>> BEGIN Excerpt provided
Federal judge Shira A. Scheindlin has ruled that the New York Police Department’s stoo-and-frisk tactic is unconstitutional. Civil rights groups are happy because the policy unfairly targets young black and Hispanic men. The mayor and police are upset because they claim it is an effective tool to protect the public. In fact, it is unconstitutional regardless of who the target is, and it damages the reputation of the police. The judge’s only mistake here was in not ordering an end to the policy altogether.
Stop-and-frisk is designed to arrest those carrying weapons by stopping members of the public and checking them for arms. In 98.5% of the cases from 2004 on, no weapon turned up. That figure is from the NYPD itself.. Other NYPD statistics show that police found weapons on 1.0% of blacks who were stopped, 1.1% of Hispanics, and 1.4% of whites.
>> END Excerpt provided
>> BEGIN Material supplied
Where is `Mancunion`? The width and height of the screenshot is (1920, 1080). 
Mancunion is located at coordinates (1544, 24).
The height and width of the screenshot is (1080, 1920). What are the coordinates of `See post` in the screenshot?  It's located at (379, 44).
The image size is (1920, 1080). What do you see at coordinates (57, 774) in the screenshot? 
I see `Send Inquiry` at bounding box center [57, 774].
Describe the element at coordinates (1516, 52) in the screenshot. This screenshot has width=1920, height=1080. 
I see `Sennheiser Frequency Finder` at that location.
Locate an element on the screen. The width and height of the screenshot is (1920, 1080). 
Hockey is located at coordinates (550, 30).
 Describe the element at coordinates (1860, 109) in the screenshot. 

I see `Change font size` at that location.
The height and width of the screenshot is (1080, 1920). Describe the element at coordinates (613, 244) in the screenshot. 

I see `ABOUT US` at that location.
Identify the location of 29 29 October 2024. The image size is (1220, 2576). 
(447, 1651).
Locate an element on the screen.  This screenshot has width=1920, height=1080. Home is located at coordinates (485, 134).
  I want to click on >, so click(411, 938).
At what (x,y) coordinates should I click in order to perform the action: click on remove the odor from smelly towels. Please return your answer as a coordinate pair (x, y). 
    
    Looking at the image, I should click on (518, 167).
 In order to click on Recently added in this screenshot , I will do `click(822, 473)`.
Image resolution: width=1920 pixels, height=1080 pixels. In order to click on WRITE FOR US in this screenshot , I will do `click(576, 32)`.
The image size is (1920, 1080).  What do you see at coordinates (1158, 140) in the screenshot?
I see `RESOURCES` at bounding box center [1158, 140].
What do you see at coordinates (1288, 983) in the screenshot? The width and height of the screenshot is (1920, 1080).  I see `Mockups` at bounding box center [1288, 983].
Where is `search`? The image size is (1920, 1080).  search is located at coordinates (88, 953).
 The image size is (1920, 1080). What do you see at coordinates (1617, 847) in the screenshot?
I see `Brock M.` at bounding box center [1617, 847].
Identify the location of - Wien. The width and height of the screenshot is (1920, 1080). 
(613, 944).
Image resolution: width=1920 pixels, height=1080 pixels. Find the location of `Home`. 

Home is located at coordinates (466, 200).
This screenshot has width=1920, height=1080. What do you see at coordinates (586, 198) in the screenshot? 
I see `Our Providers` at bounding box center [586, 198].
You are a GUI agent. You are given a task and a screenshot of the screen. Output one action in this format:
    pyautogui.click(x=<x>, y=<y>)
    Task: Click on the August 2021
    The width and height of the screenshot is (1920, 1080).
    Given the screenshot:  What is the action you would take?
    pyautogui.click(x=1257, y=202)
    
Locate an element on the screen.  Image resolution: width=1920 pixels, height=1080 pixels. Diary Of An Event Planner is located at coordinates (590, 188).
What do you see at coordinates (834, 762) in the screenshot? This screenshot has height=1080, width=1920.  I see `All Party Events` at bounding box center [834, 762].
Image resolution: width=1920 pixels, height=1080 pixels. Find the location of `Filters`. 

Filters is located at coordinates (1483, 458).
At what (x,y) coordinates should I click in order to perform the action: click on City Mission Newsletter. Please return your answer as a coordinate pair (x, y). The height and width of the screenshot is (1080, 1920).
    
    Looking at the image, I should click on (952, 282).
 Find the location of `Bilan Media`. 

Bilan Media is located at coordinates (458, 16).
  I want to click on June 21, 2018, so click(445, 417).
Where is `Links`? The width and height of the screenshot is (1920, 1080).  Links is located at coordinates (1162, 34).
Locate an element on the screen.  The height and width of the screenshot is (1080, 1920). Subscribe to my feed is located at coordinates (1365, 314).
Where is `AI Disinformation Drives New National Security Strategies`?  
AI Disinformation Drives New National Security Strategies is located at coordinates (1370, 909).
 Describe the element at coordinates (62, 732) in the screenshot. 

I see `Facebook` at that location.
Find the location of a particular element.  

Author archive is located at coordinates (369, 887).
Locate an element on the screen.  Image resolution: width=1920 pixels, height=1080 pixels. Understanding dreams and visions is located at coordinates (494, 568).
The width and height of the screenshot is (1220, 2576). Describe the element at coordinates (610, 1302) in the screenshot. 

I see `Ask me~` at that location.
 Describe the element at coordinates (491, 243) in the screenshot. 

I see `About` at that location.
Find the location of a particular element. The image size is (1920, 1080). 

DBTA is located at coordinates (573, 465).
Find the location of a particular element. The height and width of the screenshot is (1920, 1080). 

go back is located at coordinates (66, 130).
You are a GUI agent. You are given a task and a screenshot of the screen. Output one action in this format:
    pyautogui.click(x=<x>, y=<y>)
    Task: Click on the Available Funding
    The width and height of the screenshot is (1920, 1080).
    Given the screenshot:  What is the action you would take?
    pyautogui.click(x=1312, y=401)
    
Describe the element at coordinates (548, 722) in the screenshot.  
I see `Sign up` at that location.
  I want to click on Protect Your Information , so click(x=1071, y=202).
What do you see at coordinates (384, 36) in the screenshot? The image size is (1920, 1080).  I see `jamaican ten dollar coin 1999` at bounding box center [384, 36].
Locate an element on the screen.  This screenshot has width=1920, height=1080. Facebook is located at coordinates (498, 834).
>> END Material supplied
=== Required tasks ===
1. Answer these questions from the stop-and-frisk piece:
(a) Which federal judge ruled on the tactic?
(b) In what percentage of cases from 2004 on was no weapon found?
(c) On what percentage of whites who were stopped did police find weapons?
2. Reproduce the stop-and-frisk piece from "Federal judge Shira" up to and including "the policy altogether.".

=== Exercise results ===
1.
(a) Shira A. Scheindlin
(b) 98.5%
(c) 1.4%

2.
Federal judge Shira A. Scheindlin has ruled that the New York Police Department’s stoo-and-frisk tactic is unconstitutional. Civil rights groups are happy because the policy unfairly targets young black and Hispanic men. The mayor and police are upset because they claim it is an effective tool to protect the public. In fact, it is unconstitutional regardless of who the target is, and it damages the reputation of the police. The judge’s only mistake here was in not ordering an end to the policy altogether.